Excerpt -
********

The loan portfolio generally reflects the profile of the communities in which the Company operates. Because the Company is located in growing areas, real estate lending (including commercial, residential, and construction) is a significant portion of the portfolio. These categories comprised 74.8% of the portfolio as of December 31, 2002 and 71.2% of the portfolio as of December 31, 2001.
Nonperforming loans were $5.4 million as of December 31, 2002, up from $3.3 million as of December 31, 2001. Nonperforming loans include loans in nonaccrual status, renegotiated loans, and loans past due ninety days or more and still accruing. Asset quality has remained strong, with net charge-offs of $349,000 compared to $1.2 million in 2001. The provision for loan losses was $3.8 million for both 2002 and 2001. One measure of the adequacy of the allowance for loan losses is the ratio of the allowance to total loans. The allowance for loan losses as a percentage of total loans was 1.49% as of December 31, 2002, compared to 1.38% as of December 31, 2001. In management’s judgment, an adequate allowance for estimated losses has been established; however, there can be no assurance that such losses will not exceed the estimated amounts in the future.
Along with other financial institutions, management shares a concern for the outlook of the economy during 2003. A slowdown in economic activity, beginning in 2001, severely impacted several major industries as well as the economy as a whole. Even though there are numerous indications of emerging strength, it is not certain that this strength is sustainable. In addition, consumer confidence may be negatively impacted by the recent substantial decline in equity prices. These events could still adversely affect cash flows for both commercial and individual borrowers, as a result of which, the Company could experience increases in problem assets, delinquencies and losses on loans.

********

Provided entries -
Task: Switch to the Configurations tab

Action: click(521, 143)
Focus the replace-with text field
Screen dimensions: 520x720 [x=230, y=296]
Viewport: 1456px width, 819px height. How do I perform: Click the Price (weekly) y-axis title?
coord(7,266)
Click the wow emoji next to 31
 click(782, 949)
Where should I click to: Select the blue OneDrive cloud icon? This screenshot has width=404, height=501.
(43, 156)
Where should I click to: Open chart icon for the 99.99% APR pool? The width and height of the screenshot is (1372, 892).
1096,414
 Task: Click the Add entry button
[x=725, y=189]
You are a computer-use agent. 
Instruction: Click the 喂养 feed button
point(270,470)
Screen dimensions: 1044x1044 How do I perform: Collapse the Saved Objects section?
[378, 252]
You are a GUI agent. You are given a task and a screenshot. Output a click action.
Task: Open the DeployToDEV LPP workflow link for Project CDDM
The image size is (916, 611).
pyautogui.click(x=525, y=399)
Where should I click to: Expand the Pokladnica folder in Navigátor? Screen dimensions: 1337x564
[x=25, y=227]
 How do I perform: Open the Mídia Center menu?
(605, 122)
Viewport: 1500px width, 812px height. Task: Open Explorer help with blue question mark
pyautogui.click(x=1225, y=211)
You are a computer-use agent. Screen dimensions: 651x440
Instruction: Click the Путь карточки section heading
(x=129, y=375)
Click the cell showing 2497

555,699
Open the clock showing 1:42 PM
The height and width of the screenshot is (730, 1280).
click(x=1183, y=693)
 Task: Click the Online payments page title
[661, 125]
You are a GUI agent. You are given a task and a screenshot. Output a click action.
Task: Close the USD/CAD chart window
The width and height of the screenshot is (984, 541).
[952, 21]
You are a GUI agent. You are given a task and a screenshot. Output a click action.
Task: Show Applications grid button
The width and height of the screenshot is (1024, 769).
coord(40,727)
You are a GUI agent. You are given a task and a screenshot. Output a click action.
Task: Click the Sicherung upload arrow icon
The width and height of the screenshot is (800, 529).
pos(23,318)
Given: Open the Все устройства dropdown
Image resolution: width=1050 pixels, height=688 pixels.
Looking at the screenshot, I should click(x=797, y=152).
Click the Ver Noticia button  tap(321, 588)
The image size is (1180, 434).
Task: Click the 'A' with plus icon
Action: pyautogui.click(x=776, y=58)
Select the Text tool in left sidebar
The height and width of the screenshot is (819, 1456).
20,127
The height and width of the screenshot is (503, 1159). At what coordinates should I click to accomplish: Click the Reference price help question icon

********

What this exercise asks -
[1] In the loan portfolio excerpt, rewrite the part that opens with the words containing "The loan portfolio" and closes with "portfolio as of December 31, 2001.", replacing "Company" with "Bank".
[2] Which lines of the listing contain the word "Select"? Gather each of them.
The listing has no connection to the loan portfolio excerpt.

Solutions per task -
[1]
The loan portfolio generally reflects the profile of the communities in which the Bank operates. Because the Bank is located in growing areas, real estate lending (including commercial, residential, and construction) is a significant portion of the portfolio. These categories comprised 74.8% of the portfolio as of December 31, 2002 and 71.2% of the portfolio as of December 31, 2001.

[2]
Where should I click to: Select the blue OneDrive cloud icon? This screenshot has width=404, height=501.
Select the Text tool in left sidebar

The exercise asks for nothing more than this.